The traditional December auction slump seems worse than ever this year, with preliminary results showing a combined capital city clearance rate of just 43.1 per cent – the 10th consecutive week where less than half of homes taken to auction have sold.
Sydney’s weekend clearance rate sat at 41.4 per cent, Domain reported, with unreported results likely to see it fall into the 30s.
In Melbourne, 766 homes were listed for auction – down from 788 the previous week – with only 45.6 per cent sold.
SQM’s Louis Christopher recently noted the data showed there had only been three prior times since the 1980s when Sydney auction clearance rates had sunk into the 30s.
“That was in October/November 2008 during the GFC, May 2004 after the NSW vendor stamp duty was introduced, and July 1989 when the cash rate hit 17 per cent,” Property Observer reported.
Melbourne did fall into the 30s in the last weekend of spring, and was at 45 per cent based on preliminary results on the first weekend of summer.
And it’s not just the the seasonal distractions of Christmas, the cricket and heading off to the coast. Many buyers have taken a look at the 2018 stock that’s on market and instead decided to postpone purchasing until next year when prices are likely to be cheaper.
Days on market – a good test of the property market – showed that in Sydney, the median days on market a year ago was 31 days but has now ballooned out to to 50 days. That is much higher than the recent low of 24 days in April 2017.
In Melbourne, the median time on market is currently 38 days, much higher than the 23 days a year ago and the highest it has been since March 2016.
As clearance rates have fallen through spring, sale prices have also dropped back as the remaining buyers become Scrooge-like bargain hunters.
The weekend turnover in Sydney totalled just $129 million in sales, well down on the near $600 million this time last year, Domain reported.
Melbourne had $258 million in recorded weekend sales, compared to $826 million the same weekend last year.
There were definitely far fewer buyers around than in spring, with many no bid auctions, agents say.
Australia’s top result was in coastal Sydney, just above the beach at Newport.
The 15 Karloo Parade offering sold pre-auction for $5.5 million through LJ Hooker agents Lachlan Elder and Josephine Cowling.
It fetched less than its price guidance as there had been $5.8 million hopes for the Timothy Moon-designed house at Bungan Beach on the northern beaches.
The busiest suburbs for weekend auctions were all in Victoria, with Glen Waverley topping the list with 25 offerings, according to CoreLogic.
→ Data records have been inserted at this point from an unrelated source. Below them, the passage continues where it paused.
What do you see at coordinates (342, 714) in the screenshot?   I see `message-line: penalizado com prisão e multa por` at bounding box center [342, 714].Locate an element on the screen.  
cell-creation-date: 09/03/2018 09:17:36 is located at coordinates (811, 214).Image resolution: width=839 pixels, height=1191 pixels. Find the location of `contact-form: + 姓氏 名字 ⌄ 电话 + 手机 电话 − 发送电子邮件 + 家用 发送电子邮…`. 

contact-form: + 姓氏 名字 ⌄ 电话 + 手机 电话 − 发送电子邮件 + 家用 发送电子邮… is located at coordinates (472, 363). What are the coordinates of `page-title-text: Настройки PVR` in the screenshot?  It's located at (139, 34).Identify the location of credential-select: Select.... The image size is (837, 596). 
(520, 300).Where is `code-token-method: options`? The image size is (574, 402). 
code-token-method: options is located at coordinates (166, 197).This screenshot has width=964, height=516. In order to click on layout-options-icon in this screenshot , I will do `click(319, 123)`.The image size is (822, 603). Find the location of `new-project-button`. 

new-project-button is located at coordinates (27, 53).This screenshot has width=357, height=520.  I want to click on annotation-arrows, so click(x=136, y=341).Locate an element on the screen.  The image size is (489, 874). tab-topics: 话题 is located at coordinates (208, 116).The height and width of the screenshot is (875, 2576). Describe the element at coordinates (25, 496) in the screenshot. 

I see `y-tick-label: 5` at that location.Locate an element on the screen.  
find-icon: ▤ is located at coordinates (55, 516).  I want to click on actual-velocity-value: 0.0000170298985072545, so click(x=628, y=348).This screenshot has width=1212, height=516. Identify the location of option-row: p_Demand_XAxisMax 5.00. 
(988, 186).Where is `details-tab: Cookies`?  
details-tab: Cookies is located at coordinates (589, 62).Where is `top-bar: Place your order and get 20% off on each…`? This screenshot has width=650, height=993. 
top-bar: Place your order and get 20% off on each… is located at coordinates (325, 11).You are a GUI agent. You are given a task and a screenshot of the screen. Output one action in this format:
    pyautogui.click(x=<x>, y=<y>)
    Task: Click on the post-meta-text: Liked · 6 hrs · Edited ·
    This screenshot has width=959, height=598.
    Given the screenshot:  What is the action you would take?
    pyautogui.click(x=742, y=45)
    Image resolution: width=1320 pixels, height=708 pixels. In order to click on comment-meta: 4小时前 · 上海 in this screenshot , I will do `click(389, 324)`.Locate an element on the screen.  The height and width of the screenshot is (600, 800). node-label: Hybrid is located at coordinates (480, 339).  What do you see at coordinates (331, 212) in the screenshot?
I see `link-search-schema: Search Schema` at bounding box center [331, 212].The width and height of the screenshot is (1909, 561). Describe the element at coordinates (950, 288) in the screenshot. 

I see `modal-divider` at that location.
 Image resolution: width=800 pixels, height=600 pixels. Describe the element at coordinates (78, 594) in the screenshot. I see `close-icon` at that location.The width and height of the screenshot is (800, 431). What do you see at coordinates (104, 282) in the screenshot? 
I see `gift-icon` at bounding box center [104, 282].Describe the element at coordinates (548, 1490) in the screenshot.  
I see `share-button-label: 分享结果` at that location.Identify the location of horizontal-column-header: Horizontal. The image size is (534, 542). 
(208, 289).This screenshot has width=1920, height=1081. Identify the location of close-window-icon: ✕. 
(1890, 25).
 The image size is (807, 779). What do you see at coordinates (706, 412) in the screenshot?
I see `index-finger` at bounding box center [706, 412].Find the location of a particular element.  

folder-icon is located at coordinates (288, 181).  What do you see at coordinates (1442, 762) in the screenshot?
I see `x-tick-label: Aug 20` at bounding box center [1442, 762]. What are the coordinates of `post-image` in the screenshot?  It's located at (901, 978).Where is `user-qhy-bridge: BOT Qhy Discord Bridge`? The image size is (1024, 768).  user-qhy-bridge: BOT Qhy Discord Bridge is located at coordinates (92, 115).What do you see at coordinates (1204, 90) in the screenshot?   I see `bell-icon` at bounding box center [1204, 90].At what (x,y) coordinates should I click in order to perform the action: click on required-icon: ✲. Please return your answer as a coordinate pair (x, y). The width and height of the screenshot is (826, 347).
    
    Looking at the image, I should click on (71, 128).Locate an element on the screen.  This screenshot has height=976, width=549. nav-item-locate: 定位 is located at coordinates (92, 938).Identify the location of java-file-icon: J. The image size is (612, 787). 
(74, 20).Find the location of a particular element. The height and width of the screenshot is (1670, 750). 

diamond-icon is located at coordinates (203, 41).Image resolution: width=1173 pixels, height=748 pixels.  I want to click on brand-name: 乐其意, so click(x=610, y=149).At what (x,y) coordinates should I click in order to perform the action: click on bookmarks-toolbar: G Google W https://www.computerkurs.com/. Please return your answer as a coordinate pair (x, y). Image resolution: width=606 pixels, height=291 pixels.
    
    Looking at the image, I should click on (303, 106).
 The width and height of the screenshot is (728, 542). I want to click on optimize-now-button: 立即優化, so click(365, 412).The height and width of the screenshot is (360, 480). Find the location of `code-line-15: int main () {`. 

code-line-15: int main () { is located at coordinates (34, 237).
Of the 17 advised Glen Waverley auction results the priciest offering failed to sell, with the townhouse-approved 697 High Street Road holding passed in on a $1.5 million vendor bid.
Melbourne’s cheapest sale was $305,000 for a one-bedroom apartment at Box Hill.
The sale of 406/1 Watts Street, Box Hill was well below the $320,000 to $352,000 price guidance.
The recent $370-a-week rental also sold well below its 2011 $390,000 sale price, CoreLogic advised.
Melbourne’s top sale was 11 Wheatland Road, Malvern at $4.01 million.
The sale of the four-bedroom, newly renovated Federation home sat within the $3.8 million to $4.1 million price guidance through Iain Carmichael at Jellis Craig.
CoreLogic recently calculated the national clearance rate dipping to 41.9 per cent, the lowest result for six years.
Some 2742 homes were taken to auction across the combined capital cities over the past week, slightly higher than the 2701 auctions held in the prior week.
Volumes remain lower than over the same period last year when the final national clearance rate was recorded at 60.3 per cent across 3291 auctions.
Brisbane was the weekend’s weakest east coast capital with a 40 per cent clearance rate, according to CoreLogic.
The former Test off-spinner turned stock market trader Nathan Hauritz and wife Dianne had hoped to secure a weekend auction buyer of their Brisbane home.
But now it is listed with $925,000-plus hopes.
They paid $680,000 for the Bulimba home in 2013.
The 1950s three-bedroom, one-bathroom home featuring traditional period features including polished timber floors and high ceilings, had been scheduled for auction through Ray White Bulimba agent Alex Donnan.
Another post-war Brisbane home fared better.
In Wooloowin, 53 View Street attracted 11 registered bidders, four of whom bid during the auction, Domain reported.
The house, which sold for $875,000 to a developer, had been owned by one family since 1949.
The ANZ-backed REALas price tipping website struggled to anticipate the buyer demand with their forecast $742,000 advisory.